Repeat the records below line by line, exactly, finishing on the line that contains "讓我保持登入 (793, 1064)".

-=-=-=-=-

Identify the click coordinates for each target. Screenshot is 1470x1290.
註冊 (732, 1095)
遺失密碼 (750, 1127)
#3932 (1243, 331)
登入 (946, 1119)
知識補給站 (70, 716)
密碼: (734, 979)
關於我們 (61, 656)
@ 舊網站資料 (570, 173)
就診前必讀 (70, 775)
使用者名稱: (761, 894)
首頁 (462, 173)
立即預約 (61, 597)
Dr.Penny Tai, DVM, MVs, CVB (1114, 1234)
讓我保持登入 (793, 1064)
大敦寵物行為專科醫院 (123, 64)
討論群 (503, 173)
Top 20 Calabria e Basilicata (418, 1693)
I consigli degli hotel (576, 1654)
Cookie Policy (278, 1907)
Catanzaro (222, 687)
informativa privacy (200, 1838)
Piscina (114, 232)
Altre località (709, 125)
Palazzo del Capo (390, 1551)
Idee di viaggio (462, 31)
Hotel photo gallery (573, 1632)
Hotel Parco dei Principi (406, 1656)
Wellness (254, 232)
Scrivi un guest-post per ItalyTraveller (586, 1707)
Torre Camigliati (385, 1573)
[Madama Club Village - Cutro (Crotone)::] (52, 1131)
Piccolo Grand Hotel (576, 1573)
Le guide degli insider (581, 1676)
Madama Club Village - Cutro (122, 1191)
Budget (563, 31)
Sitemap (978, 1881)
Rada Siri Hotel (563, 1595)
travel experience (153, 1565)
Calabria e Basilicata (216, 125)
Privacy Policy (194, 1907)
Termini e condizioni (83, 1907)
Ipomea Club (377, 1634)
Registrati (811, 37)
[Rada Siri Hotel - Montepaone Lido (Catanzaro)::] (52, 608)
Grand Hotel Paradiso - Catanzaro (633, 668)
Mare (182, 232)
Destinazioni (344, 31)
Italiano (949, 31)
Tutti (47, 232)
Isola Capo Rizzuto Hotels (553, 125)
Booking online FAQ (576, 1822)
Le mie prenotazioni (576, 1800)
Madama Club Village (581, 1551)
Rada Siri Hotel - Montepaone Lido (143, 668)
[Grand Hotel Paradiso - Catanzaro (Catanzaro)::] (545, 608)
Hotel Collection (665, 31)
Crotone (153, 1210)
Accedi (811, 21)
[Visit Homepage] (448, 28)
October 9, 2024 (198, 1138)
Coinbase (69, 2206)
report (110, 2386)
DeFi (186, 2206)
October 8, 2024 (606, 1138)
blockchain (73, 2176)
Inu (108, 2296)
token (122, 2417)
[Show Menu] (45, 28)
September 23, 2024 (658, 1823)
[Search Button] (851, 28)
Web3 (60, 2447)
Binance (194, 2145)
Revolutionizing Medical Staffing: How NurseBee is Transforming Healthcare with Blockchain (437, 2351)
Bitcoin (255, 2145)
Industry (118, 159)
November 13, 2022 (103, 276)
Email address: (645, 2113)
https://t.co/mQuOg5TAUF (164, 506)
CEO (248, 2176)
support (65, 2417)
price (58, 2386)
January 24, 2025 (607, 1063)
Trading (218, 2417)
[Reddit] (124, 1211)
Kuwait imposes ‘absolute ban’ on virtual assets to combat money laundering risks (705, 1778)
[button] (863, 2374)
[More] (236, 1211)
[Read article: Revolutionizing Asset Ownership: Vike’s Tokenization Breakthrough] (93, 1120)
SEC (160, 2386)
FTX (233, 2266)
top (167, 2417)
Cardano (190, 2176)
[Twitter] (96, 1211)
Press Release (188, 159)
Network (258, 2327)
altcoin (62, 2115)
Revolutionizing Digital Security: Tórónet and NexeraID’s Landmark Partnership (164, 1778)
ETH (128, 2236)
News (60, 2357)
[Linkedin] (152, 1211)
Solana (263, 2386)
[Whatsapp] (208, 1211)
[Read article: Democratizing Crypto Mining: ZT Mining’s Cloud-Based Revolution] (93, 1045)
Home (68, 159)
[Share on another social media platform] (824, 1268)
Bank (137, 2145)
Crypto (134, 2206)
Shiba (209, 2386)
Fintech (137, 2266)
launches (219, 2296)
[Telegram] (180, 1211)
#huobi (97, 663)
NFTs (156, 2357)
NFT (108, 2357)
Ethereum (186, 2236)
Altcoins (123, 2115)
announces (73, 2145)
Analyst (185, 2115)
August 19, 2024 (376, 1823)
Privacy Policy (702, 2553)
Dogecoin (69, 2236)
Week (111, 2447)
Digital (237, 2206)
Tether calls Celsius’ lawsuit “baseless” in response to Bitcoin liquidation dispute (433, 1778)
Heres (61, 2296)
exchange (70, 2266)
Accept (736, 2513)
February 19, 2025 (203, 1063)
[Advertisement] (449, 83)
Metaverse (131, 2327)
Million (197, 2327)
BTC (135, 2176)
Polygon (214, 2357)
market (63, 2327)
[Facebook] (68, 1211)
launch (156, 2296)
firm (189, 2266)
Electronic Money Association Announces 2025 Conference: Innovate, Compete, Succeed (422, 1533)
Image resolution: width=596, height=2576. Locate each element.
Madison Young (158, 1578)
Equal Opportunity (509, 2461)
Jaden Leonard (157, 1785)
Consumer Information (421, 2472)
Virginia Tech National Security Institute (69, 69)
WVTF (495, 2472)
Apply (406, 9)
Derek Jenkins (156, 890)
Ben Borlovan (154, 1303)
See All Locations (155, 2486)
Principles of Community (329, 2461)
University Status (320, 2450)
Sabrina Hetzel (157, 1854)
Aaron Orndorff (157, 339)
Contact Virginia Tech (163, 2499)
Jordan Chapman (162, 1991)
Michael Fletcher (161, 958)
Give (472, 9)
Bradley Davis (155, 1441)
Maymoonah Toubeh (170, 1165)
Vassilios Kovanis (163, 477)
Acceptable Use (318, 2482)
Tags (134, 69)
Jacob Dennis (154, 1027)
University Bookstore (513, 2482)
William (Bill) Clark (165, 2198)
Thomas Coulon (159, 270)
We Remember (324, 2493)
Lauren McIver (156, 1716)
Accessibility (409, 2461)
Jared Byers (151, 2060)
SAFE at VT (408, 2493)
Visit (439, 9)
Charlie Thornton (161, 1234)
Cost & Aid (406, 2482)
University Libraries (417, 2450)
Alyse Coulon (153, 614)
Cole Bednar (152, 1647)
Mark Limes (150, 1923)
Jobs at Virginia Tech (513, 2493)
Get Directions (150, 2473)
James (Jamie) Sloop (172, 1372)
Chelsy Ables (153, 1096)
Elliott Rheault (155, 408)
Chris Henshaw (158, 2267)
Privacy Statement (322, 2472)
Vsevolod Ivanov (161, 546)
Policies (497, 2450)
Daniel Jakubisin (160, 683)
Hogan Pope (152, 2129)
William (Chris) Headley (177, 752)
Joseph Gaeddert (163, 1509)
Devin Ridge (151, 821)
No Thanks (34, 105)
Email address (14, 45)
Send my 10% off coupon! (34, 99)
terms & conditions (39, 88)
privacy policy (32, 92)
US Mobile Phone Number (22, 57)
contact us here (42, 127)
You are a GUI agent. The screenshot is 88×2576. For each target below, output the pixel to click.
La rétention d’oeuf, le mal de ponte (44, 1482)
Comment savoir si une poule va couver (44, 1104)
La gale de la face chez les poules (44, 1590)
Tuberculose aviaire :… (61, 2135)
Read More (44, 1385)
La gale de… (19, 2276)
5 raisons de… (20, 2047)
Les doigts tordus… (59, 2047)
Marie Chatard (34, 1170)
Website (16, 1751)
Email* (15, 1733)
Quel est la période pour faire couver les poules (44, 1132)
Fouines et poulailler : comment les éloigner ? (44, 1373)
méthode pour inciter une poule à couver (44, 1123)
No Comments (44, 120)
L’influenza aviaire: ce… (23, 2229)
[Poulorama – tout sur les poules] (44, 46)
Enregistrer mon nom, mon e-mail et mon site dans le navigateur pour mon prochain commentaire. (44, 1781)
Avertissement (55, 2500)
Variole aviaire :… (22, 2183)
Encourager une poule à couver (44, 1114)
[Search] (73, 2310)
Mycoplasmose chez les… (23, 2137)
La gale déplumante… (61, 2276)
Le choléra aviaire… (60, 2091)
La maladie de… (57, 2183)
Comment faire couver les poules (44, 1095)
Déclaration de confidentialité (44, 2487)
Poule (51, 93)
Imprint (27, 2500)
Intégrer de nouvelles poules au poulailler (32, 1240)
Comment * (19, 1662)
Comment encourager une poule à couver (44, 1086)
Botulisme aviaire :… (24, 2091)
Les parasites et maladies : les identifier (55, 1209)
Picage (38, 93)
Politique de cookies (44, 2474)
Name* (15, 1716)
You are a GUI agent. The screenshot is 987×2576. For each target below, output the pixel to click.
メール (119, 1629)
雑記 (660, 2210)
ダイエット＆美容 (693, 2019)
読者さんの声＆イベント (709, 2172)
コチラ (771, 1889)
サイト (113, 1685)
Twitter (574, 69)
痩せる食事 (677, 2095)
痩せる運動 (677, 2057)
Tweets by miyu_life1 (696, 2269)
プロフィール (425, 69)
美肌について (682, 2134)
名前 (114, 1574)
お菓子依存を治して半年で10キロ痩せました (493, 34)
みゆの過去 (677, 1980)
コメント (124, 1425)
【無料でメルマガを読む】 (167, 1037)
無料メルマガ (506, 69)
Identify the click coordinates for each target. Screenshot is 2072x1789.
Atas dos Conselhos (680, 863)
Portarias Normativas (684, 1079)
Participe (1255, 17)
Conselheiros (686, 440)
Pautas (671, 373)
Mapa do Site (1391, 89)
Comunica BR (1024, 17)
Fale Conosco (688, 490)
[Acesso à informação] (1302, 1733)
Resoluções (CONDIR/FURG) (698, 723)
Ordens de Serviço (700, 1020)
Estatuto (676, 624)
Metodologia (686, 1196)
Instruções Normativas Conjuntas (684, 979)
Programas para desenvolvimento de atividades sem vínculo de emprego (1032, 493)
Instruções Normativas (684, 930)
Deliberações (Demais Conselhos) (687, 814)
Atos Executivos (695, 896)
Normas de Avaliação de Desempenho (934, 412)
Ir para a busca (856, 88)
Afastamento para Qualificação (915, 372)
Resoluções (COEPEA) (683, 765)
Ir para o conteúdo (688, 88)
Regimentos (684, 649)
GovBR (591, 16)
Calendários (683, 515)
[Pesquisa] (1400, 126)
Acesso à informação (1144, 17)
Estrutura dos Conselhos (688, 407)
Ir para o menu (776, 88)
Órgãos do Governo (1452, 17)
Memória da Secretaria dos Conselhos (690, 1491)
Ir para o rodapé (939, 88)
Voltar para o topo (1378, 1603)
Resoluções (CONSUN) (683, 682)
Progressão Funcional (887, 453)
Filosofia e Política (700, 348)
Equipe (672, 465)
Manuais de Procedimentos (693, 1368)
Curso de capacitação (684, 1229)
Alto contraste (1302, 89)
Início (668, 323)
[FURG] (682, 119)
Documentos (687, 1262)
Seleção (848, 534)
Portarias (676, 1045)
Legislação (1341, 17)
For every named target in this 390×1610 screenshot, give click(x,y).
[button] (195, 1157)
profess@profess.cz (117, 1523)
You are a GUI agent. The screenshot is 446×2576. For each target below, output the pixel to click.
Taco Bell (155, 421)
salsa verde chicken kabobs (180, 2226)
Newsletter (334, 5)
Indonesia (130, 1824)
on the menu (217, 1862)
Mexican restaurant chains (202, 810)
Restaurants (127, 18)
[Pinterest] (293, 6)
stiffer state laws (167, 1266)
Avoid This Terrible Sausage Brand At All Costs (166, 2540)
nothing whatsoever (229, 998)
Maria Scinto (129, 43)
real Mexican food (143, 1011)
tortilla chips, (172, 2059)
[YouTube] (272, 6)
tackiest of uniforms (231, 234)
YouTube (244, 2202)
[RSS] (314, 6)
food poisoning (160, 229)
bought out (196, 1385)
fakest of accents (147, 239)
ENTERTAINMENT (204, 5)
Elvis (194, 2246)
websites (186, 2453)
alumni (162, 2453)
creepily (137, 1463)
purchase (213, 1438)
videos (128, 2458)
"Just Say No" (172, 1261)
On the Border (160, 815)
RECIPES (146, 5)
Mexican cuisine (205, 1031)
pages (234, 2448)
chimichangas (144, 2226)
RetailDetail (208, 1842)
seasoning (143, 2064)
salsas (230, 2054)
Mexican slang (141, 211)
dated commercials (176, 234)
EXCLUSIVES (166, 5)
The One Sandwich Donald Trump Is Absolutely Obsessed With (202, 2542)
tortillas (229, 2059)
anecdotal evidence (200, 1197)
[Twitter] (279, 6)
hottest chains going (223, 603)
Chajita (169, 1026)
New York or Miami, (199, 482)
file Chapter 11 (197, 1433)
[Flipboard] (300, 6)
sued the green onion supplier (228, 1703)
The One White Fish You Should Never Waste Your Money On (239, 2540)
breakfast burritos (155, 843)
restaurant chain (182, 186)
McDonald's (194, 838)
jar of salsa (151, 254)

-=-=-=-=-

Exercise solution =>
Identify the click coordinates for each target. Screenshot is 1470x1290.
註冊 (732, 1095)
遺失密碼 (750, 1127)
#3932 (1243, 331)
登入 (946, 1119)
知識補給站 (70, 716)
密碼: (734, 979)
關於我們 (61, 656)
@ 舊網站資料 (570, 173)
就診前必讀 (70, 775)
使用者名稱: (761, 894)
首頁 (462, 173)
立即預約 (61, 597)
Dr.Penny Tai, DVM, MVs, CVB (1114, 1234)
讓我保持登入 (793, 1064)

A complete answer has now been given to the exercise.